» PROVIDED INFORMATION
◆ ◆ ◆ ◆ ◆ ◆ ◆

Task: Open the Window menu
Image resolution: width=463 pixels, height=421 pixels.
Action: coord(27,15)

◆ ◆ ◆ ◆ ◆ ◆ ◆

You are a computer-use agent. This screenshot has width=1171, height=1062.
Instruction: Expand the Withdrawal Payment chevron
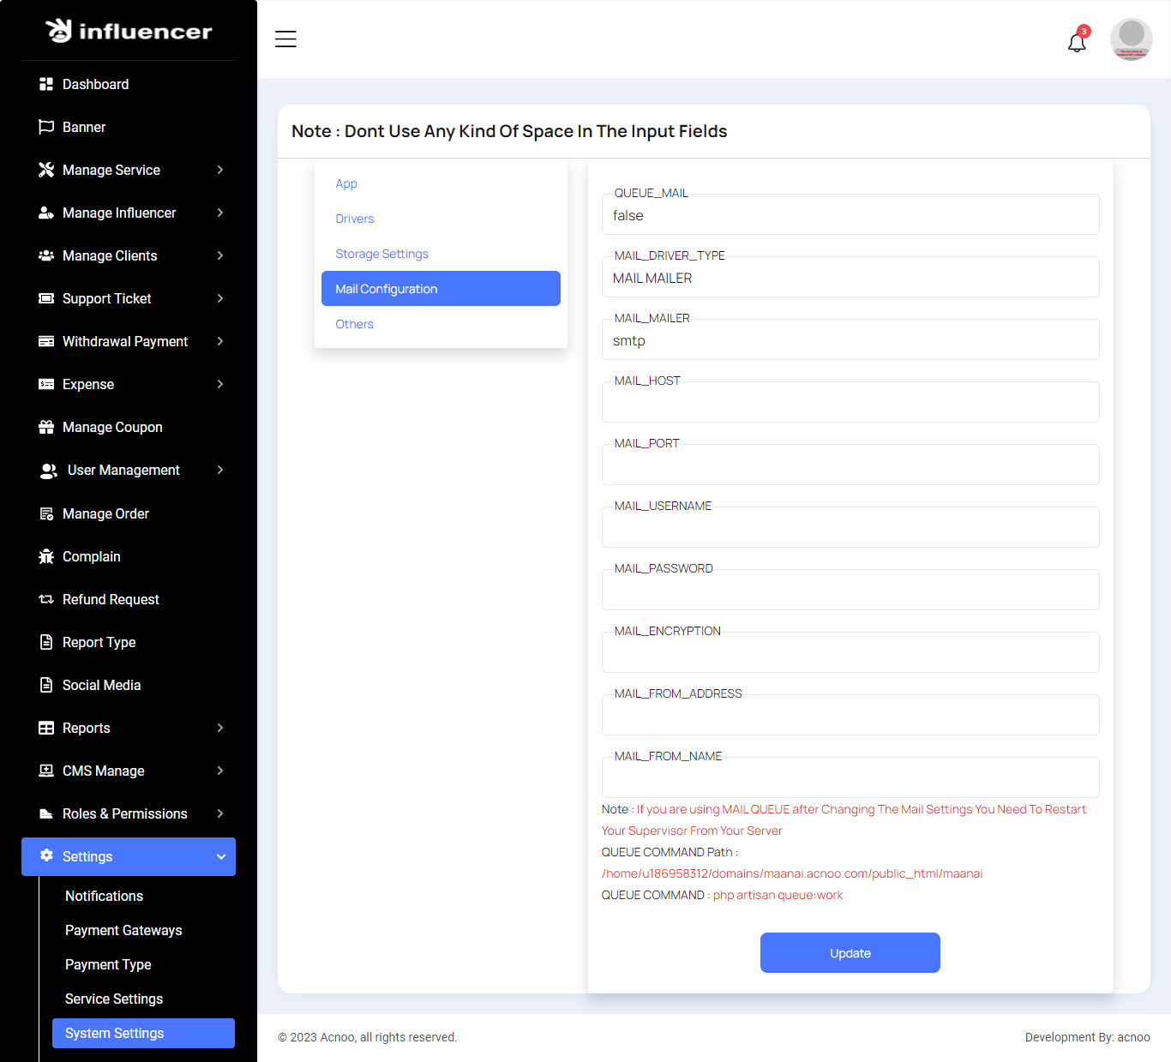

◆ ◆ ◆ ◆ ◆ ◆ ◆

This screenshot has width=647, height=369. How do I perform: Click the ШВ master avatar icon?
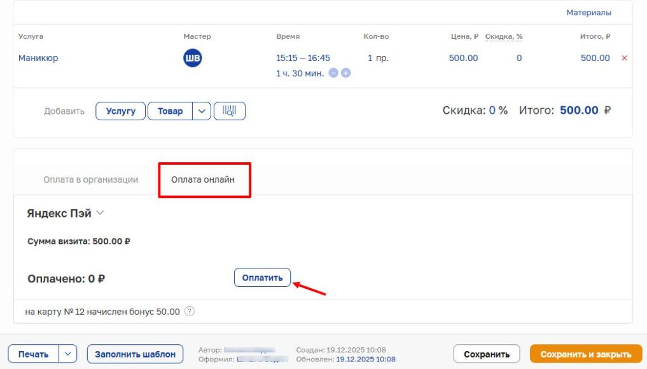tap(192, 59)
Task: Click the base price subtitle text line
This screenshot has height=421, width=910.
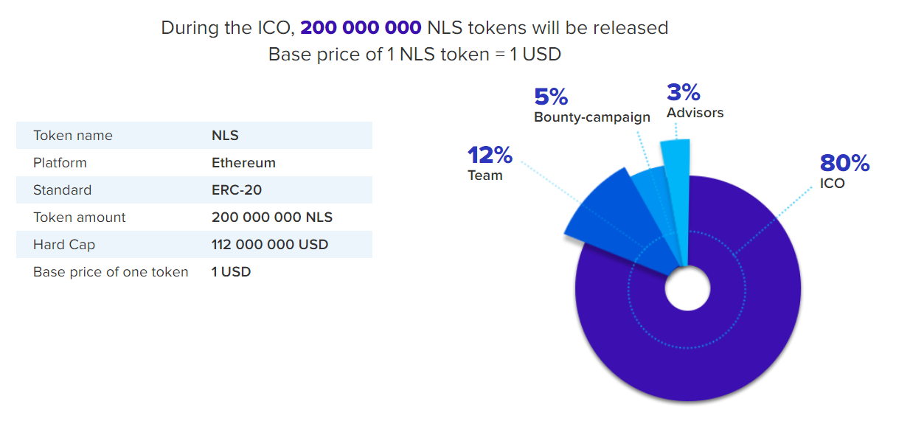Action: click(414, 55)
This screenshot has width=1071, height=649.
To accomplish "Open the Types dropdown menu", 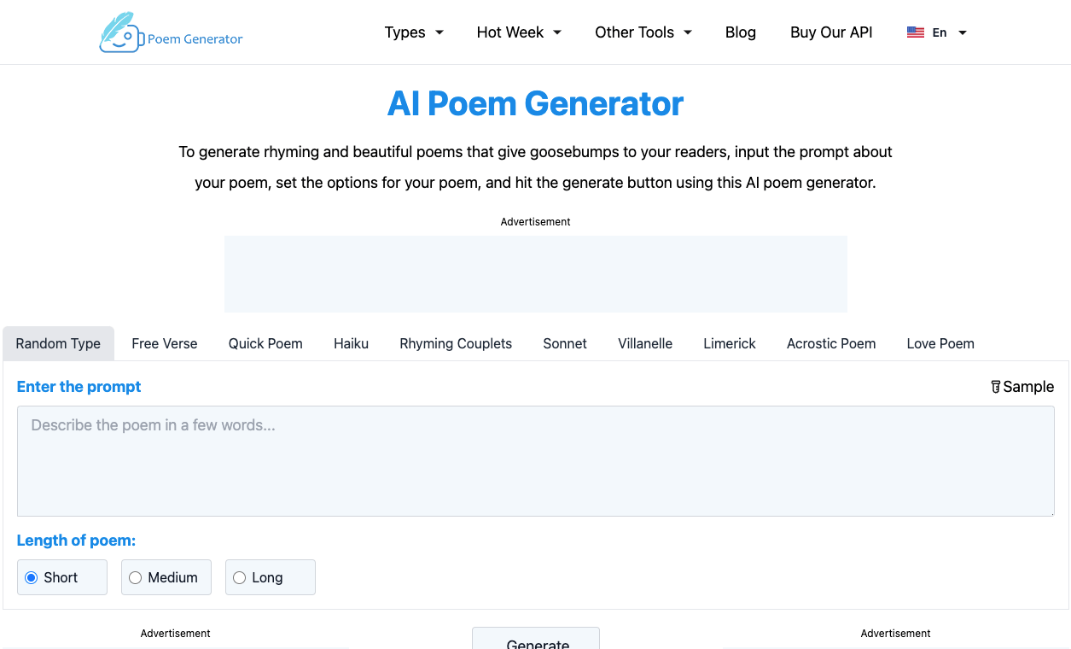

◆ ◆ ◆ ◆ ◆ ◆ ◆

» WHAT YOU ARE ASKED TO DO
Locate and copy each line in the data above that includes the word "Task".

» YOUR RESPONSE
Task: Open the Window menu
Task: Click the base price subtitle text line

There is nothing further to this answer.